I set out to break AES firmware encryption — a challenge that’s become all too common as manufacturers turn to secure storage driven by regulations and competitive pressures. At first glance, the high entropy in these files signaled a dead end, but a deeper look revealed hidden patterns waiting to be exploited.

I began by exploring the properties of XOR in many-time pad scenarios, only to discover that traditional text-based techniques like crib dragging fall flat when faced with a mix of op codes, addresses, and various data types. This forced me to redefine the problem: instead of having clear anchors, I had to contend with firmware that offered few reliable hints.

To tackle this, I gathered a vast amount of additional data from GitHub and analyzed byte distributions to confirm that familiar architectural patterns were indeed present. With this extra source material in hand, I turned to machine learning. By training an LSTM model with reinforcement learning and employing several validation strategies — ranging from ASCII checks and instruction set verification to cross-validation between firmware images — I steadily improved my predictions.

Leveraging powerful spot instance hardware (an Nvidia A100 at a fraction of the usual cost), I scaled up the model to handle the complexity of firmware. The result?
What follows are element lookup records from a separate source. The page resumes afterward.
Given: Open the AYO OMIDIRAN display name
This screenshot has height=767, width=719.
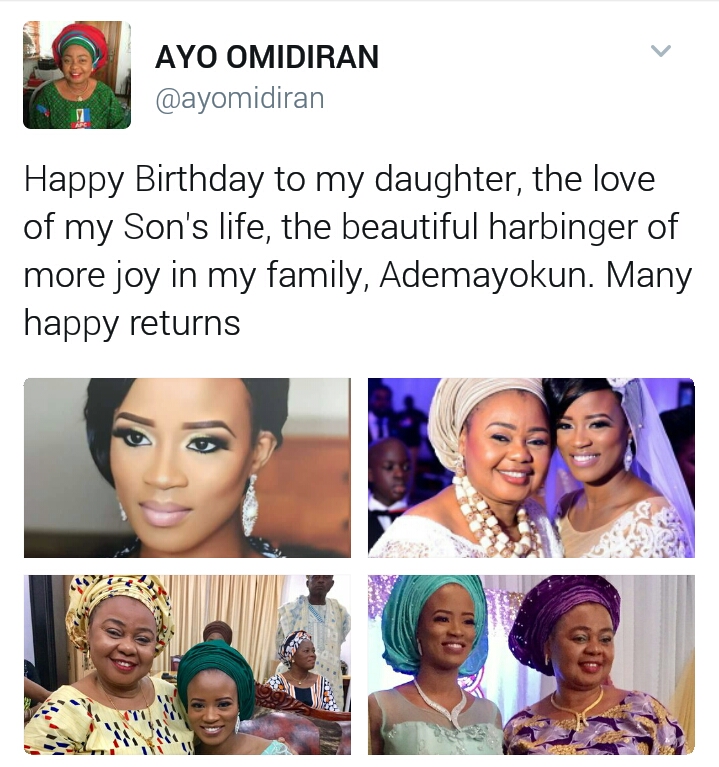Looking at the screenshot, I should [267, 57].
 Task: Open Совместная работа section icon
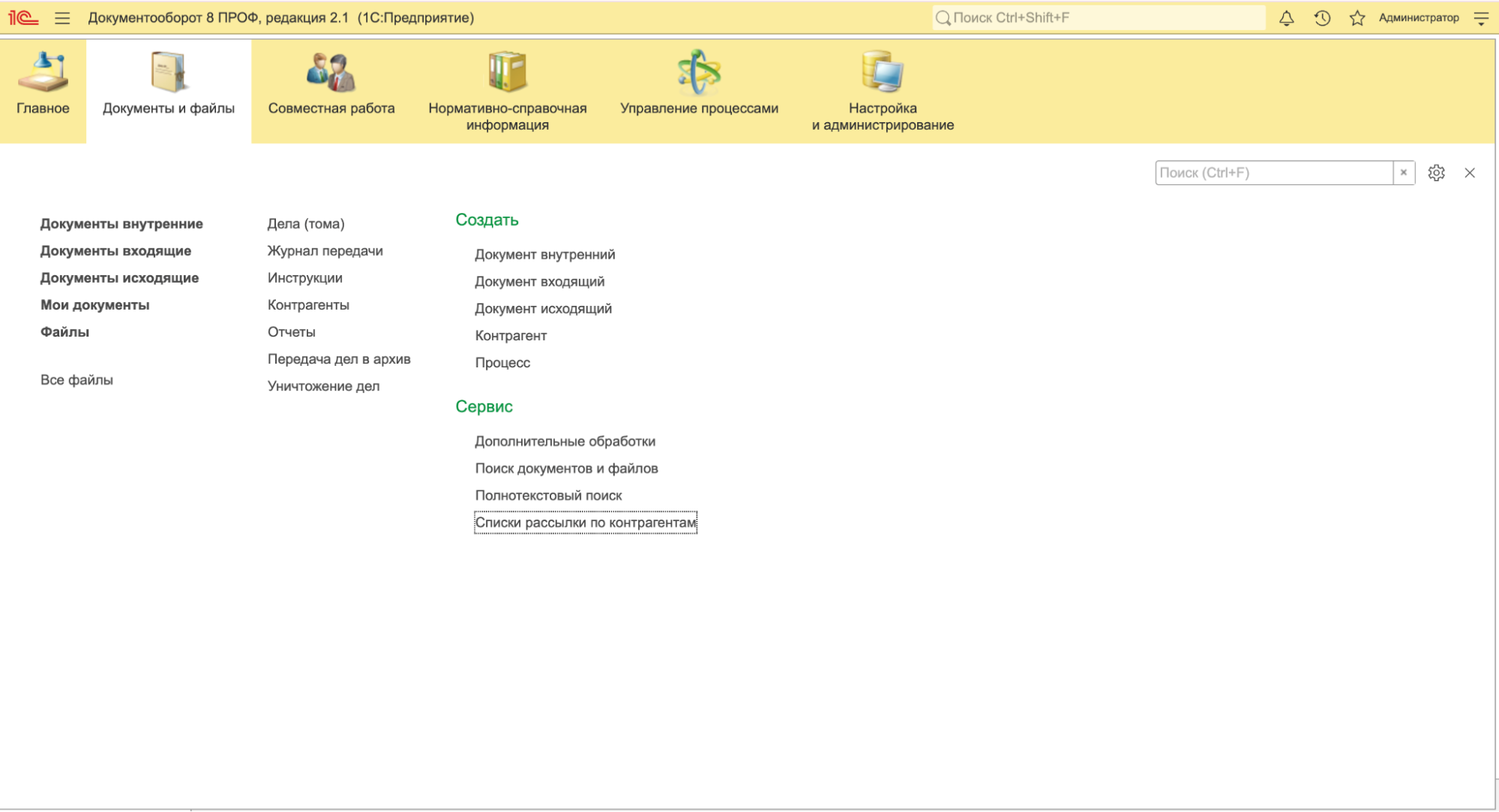[x=331, y=73]
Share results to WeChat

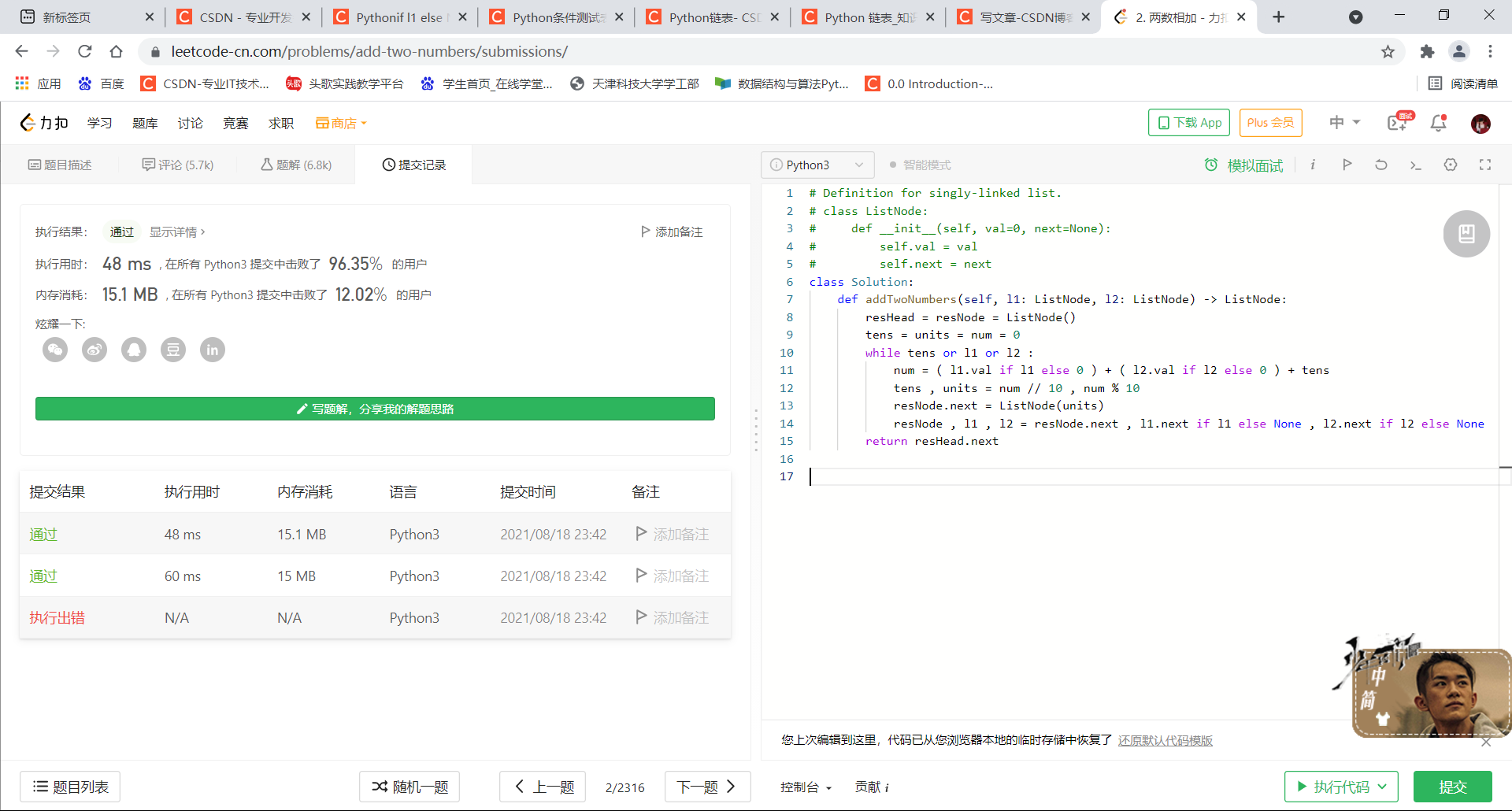(55, 350)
I managed to recover roughly 65% of the original firmware from XORed files — a massive leap from the nearly zero chance of random guessing.

This project shows that even when starting from what appears to be “nothing,” a blend of some statistical analysis, machine learning, and “try harder” can turn that nothing into something.

The source code for experimentation and some notes

Python script using PyTorch for training a bidirectional LSTM model to inverse XOR.

Another script to perform inferring using the saved model on an unknown binary.

These scripts are a bare-bones implementation of the techniques described in this post, but should provide a good baseline model with roughly 30% accuracy. The natural language model, instruction set and cross-file validations all depend a lot on the architecture in question and will be left up to the reader to implement. As well as, the collection and pre-processing of the training data.

In my own experiments, I collected couple of hundred different firmware files from Github, and turned them into a synthetic data set of 2 million sample pairs of valid and xorred data. The data was pre-processed in 16 byte windows as in the experiments this proved to be the best compromise between complexity and context. The training was also done using 16 byte window.

The hyper parameters used in the training script were a result of trial and error. So they might need large adjustments depending on the training data, architecture and/or the hardware you are using.

When using bidirectional LSTM, the hidden dimensions double, so it is important to keep this in mind when doing inferrence as otherwise the model dimensions will be incorrect.

About training times and resource use.

In my experiments, using a training dataset of roughly 2 million samples, bidirectional LSTM and the RL optimizations I pulled consistently 15-20GB of GPU RAM, so to be on the safe side the GPU needs to have at least 24GB of RAM available. The training time per epoch on single A100 GPU was around 22 minutes per epoch, and the model would start to converge around 30 epochs. So expect training times of around 11 hours for a model when using similar parameters. I would say based on experiments, don’t go to a GPU that is lower spec than Nvidia A100 as the training times will increase considerably, making the training take weeks.

I also ran some benchmark test on Nvidia H100 and H200 machines. The performance increases were marginal while the price increase per hour is substantial. H100 ran the same training loop in 16 minutes while H200 took 10 minutes. But the price increase is 10x compared to A100.